[[ Exercise inputs open ]]

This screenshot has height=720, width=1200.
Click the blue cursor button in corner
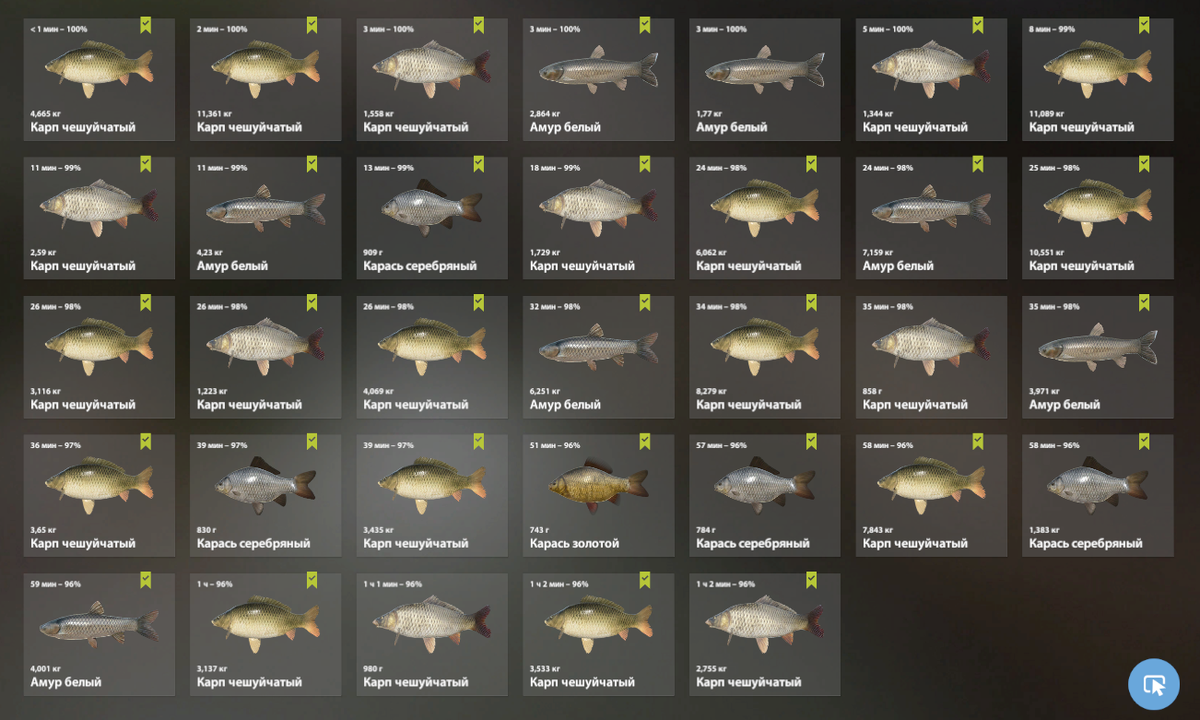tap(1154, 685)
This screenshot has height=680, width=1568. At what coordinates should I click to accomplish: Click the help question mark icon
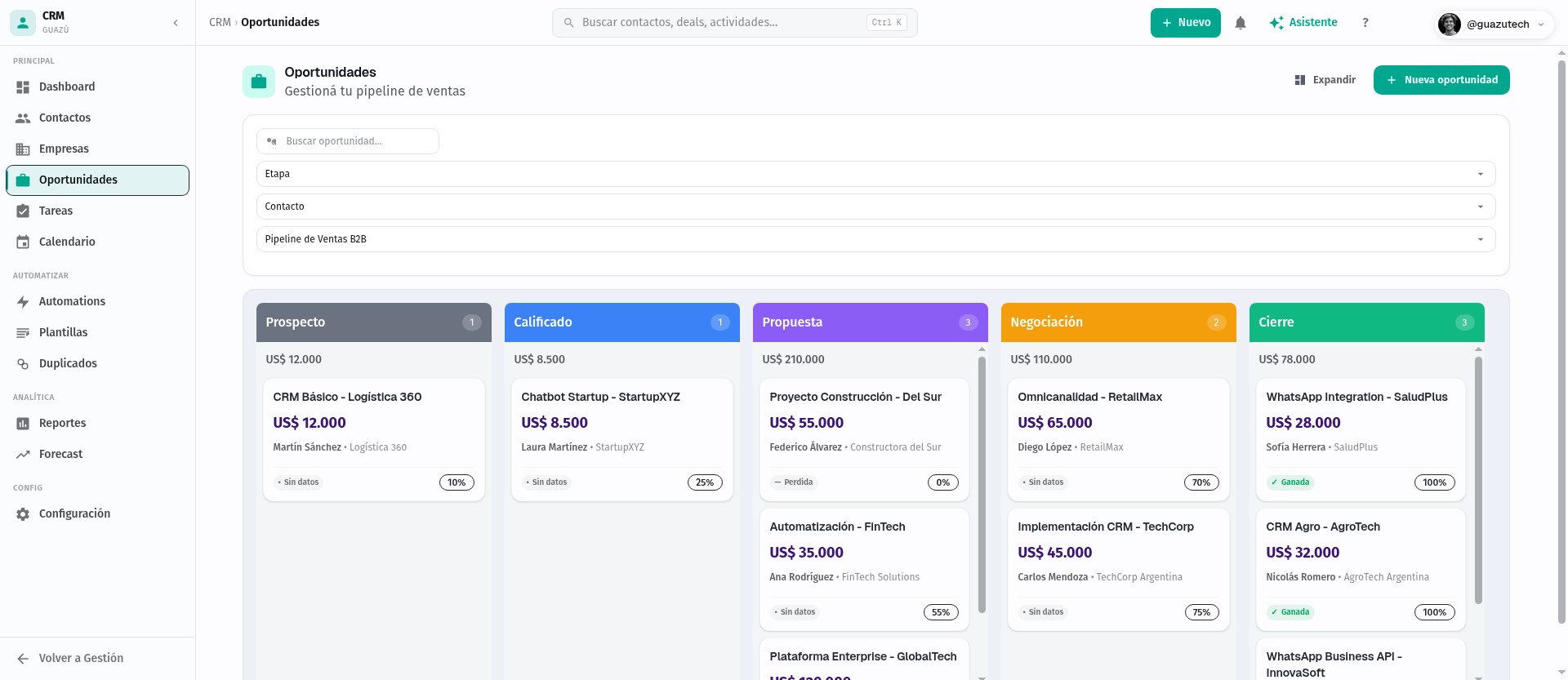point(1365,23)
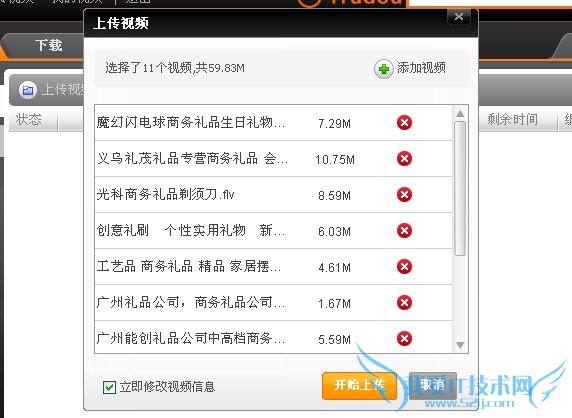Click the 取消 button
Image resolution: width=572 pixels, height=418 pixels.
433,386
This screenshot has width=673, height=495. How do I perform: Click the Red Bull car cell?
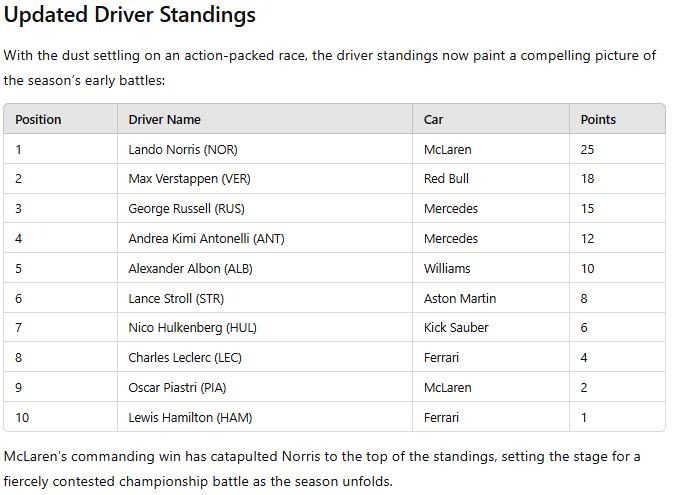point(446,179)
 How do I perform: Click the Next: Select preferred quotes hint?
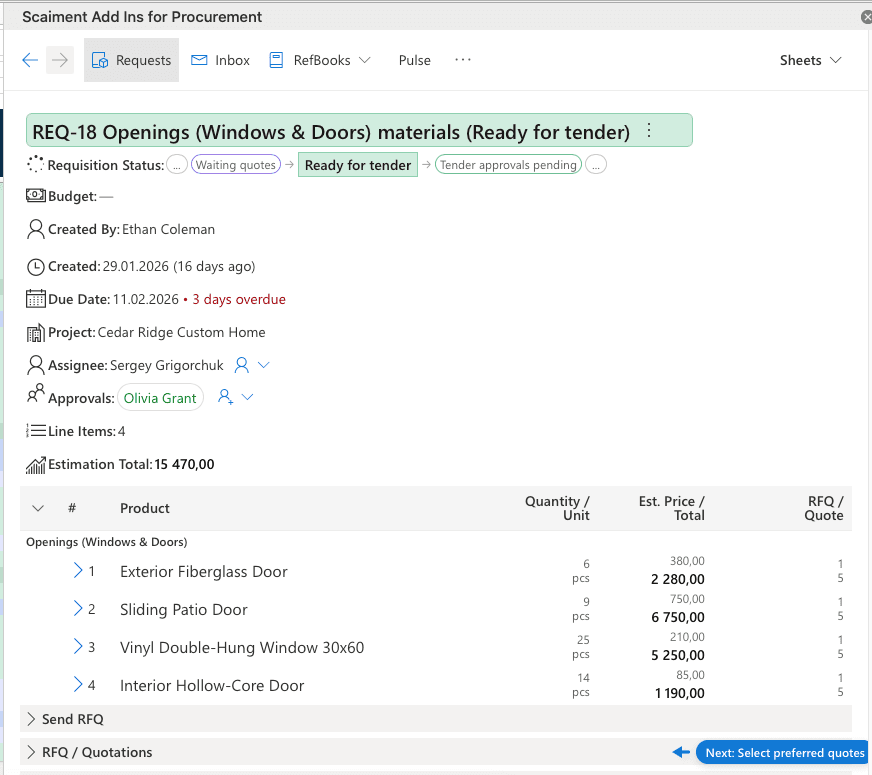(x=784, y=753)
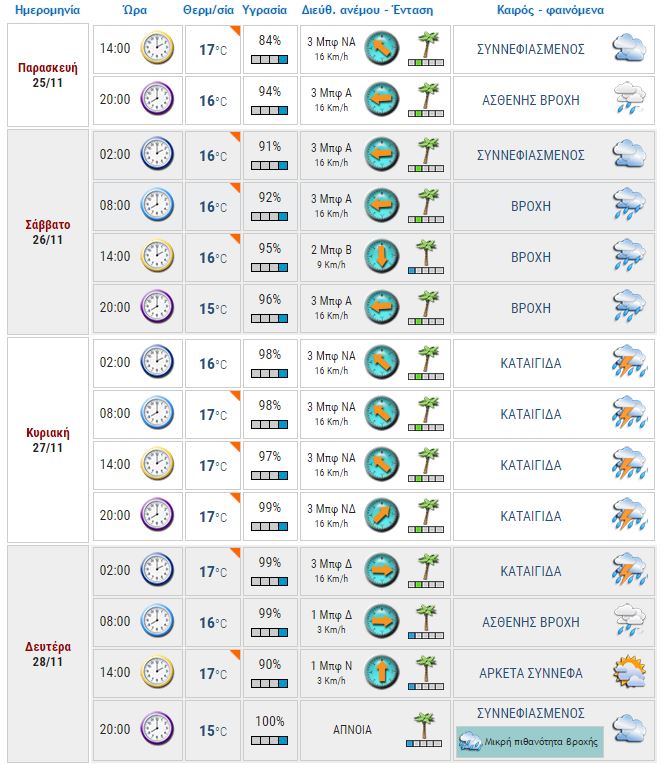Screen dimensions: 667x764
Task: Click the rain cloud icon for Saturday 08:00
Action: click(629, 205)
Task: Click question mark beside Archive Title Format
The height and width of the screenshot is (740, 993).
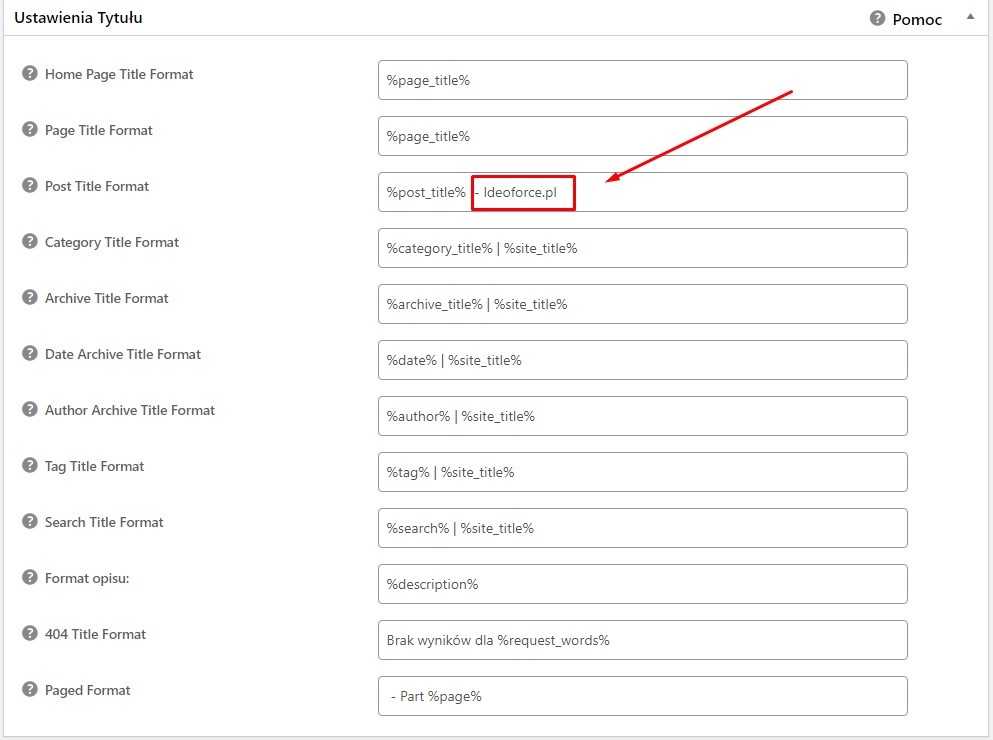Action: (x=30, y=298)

[[ Exercise inputs closed ]]
[[ Exercise inputs open ]]

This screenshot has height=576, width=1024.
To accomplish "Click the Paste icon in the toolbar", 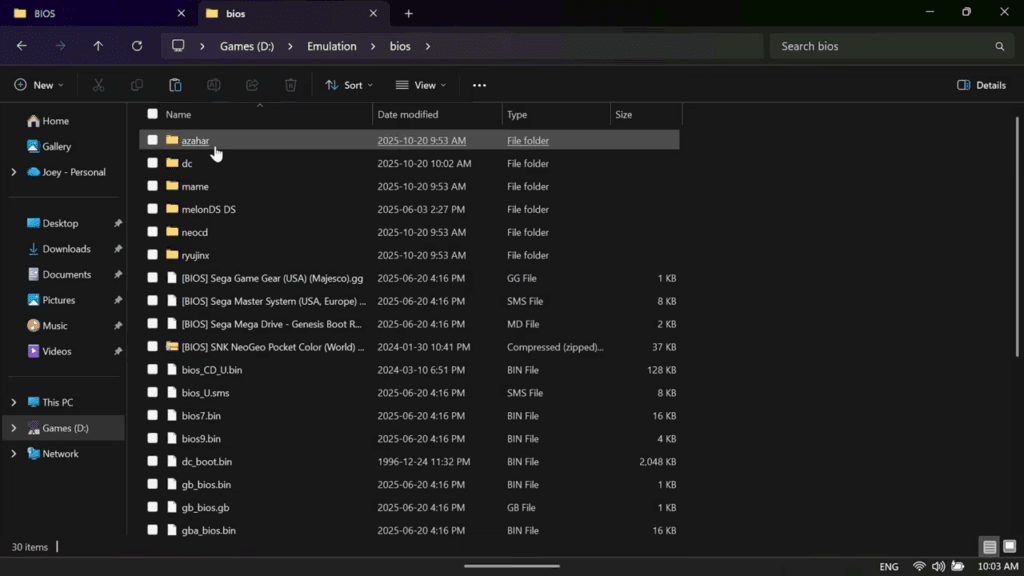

[[ Exercise inputs closed ]]

**Work instructions**
What is needed is an exact copy of only the lines above from the one with "This screenshot has height=576, width=1024." to the one with "the Paste icon", both kept, with every picture left out.

**Written solution**
This screenshot has height=576, width=1024.
To accomplish "Click the Paste icon in the toolbar", 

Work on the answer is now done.